你还在为考试焦头烂额?找我们就对了!

我们知道现在是考试月,你正在为了考试复习到焦头烂额。为了让更多留学生在备考与学习季更轻松,我们决定将Gold会员限时免费开放至2025年12月31日!原价£29.99每月,如今登录即享!无门槛领取。

助你高效冲刺备考!

题目
题目

EE699-009/EE599-009 Quiz 5 - Swin

判断题

Cyclic Shift + Masked MSA are necessary for the correct operation of SW-MSA; their absence will render SW-MSA either non-functional or produce incorrect results.

选项
A.True
B.False
查看解析

查看解析

标准答案
Please login to view
思路分析
This statement concerns the role of cyclic shift and masking in SW-MSA. Option 1 (True): Proposing that cyclic shift plus masked MSA are strictly necessary for SW-MSA to function implies there is no workable alternative configuration. In practice, SW-MSA can operate in variants that do not use......Login to view full explanation

登录即可查看完整答案

我们收录了全球超50000道考试原题与详细解析,现在登录,立即获得答案。

类似问题

As defined in Attention is All You Need, what is the size of the self-attention matrix in the encoder given the following English to Spanish translation: I am very handsome -> Soy muy guapo Please assume the following: d_k = d_q = 64 d_v = 32 Please ignore the <SOS> and <EOS> tokens. self-attention means Attention(Q, K, V) NOTE: Please round to the nearest integer. [Fill in the blank] rows[Fill in the blank] columns

What key mechanism do transformers use to process sequential data effectively? 

What is the primary role of the self-attention mechanism in Transformer-based language models?

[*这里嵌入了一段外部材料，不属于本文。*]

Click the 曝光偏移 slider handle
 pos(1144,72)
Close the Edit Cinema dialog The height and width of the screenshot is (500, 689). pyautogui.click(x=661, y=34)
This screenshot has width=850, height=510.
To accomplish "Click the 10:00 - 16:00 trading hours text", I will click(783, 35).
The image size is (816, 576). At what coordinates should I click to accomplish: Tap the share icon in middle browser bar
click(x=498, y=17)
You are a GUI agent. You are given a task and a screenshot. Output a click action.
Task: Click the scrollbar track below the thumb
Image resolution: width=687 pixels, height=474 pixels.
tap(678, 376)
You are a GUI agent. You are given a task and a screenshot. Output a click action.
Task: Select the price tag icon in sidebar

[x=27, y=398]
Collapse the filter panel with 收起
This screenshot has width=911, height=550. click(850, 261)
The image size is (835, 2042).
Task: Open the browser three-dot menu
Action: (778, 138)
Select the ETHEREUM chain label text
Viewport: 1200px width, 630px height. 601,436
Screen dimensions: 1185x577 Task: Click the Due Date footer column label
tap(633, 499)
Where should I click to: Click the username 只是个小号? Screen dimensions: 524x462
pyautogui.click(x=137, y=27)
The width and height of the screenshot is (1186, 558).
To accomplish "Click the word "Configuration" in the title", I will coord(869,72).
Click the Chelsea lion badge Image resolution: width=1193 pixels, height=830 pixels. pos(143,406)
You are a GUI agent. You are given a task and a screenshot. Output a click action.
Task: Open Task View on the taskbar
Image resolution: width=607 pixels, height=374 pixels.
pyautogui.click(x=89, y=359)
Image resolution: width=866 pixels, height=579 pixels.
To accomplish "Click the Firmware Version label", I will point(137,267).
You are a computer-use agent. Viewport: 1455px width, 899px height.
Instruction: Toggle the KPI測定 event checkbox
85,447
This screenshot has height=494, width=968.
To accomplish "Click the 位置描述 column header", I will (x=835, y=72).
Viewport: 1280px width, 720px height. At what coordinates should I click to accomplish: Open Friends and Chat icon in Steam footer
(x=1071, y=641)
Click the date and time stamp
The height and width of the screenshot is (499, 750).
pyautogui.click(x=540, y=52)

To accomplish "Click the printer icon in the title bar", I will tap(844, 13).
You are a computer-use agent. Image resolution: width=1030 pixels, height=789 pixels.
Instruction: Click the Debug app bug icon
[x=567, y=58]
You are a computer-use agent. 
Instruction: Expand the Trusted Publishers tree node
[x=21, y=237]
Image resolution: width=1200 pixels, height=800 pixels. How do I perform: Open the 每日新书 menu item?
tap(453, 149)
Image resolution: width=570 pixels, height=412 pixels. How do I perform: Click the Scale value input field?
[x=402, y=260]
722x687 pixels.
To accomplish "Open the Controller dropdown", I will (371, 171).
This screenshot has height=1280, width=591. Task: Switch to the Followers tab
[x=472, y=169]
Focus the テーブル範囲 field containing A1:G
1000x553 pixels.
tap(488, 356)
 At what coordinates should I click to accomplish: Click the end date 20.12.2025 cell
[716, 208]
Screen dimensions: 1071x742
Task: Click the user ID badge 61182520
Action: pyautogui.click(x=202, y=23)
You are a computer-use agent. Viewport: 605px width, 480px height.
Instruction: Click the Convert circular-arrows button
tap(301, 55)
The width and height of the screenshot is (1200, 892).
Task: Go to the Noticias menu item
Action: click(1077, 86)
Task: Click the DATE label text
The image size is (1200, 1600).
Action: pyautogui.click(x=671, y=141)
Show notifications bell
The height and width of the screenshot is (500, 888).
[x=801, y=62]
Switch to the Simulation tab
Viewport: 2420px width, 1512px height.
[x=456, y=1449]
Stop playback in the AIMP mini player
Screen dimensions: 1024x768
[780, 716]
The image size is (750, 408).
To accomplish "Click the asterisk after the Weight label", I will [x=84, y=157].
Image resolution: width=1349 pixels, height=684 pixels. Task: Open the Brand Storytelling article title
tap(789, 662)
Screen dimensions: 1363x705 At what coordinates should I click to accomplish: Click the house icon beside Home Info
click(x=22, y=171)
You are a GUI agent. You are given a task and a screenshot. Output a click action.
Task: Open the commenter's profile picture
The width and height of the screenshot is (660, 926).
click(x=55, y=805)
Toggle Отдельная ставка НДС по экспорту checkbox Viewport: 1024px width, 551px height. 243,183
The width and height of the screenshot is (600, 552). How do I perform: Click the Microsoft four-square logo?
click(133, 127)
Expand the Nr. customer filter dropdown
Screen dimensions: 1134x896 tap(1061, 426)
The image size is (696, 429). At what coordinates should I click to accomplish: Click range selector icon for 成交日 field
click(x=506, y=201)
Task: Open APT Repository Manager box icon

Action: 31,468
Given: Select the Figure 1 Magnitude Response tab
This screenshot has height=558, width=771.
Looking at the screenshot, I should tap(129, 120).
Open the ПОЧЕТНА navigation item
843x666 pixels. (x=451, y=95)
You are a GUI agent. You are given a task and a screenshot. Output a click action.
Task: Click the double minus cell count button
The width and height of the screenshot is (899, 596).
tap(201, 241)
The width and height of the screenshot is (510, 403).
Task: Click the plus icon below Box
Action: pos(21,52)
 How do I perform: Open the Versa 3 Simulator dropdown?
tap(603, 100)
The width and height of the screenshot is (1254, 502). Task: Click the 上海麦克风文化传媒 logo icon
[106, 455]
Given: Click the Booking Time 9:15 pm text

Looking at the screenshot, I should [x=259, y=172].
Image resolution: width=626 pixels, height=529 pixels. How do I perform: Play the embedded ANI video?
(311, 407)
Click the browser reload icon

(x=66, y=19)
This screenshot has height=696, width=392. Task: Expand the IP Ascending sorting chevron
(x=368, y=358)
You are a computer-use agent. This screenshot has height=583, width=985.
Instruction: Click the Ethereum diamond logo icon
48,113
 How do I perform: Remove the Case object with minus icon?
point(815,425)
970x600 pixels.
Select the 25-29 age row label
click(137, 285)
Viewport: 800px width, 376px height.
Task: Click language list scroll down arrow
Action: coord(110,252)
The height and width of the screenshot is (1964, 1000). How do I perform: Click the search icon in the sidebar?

We want to find the self-attention weights assigned to the tokens in the sequence “Attention is everything” using scaled dot product attention. A single head is used. The sequence is of length 3, and the dimensionality of the transformer is 4. Below is the input embedding of shape (3, 4). Note that this embedding is the sum of the token embedding and the position embedding.   X = [1, 2, 3, 4]        [5, 0, 7, 0]        [9, 0, 1, 2]   The weights of the Q, K, and V are:   Wq = [0.3, 0.2, 0.8, 0.9]           [0.4, 0.1, 0.4, 0.5]           [0.5, 0.7, 0.2, 0.8]           [0.8, 0.8, 0.7, 0.4]   Wk = [0.3, 0.9, 0.2, 0.7]           [0.5, 0.4, 0.2, 0.2]           [0.1, 0.7, 0.3, 0.6]           [0.8, 0.4, 0.5, 0.9]   Wv = [0.2, 0.2, 0.3, 0.9]           [0.2, 0.3, 0.8, 0.6]           [0.7, 0.5, 0.9, 0.9]           [1.0, 0.4, 0.2, 0.5]   If a causal mask is applied, what attention weight does “is” assign to “everything” in the sequence “Attention is everything”? Give the answer to 2dp. Hint: Lecture 19 slides 17 - 27

更多留学生实用工具

为了让更多留学生在备考与学习季更轻松,我们决定将Gold 会员限时免费开放至2025年12月31日!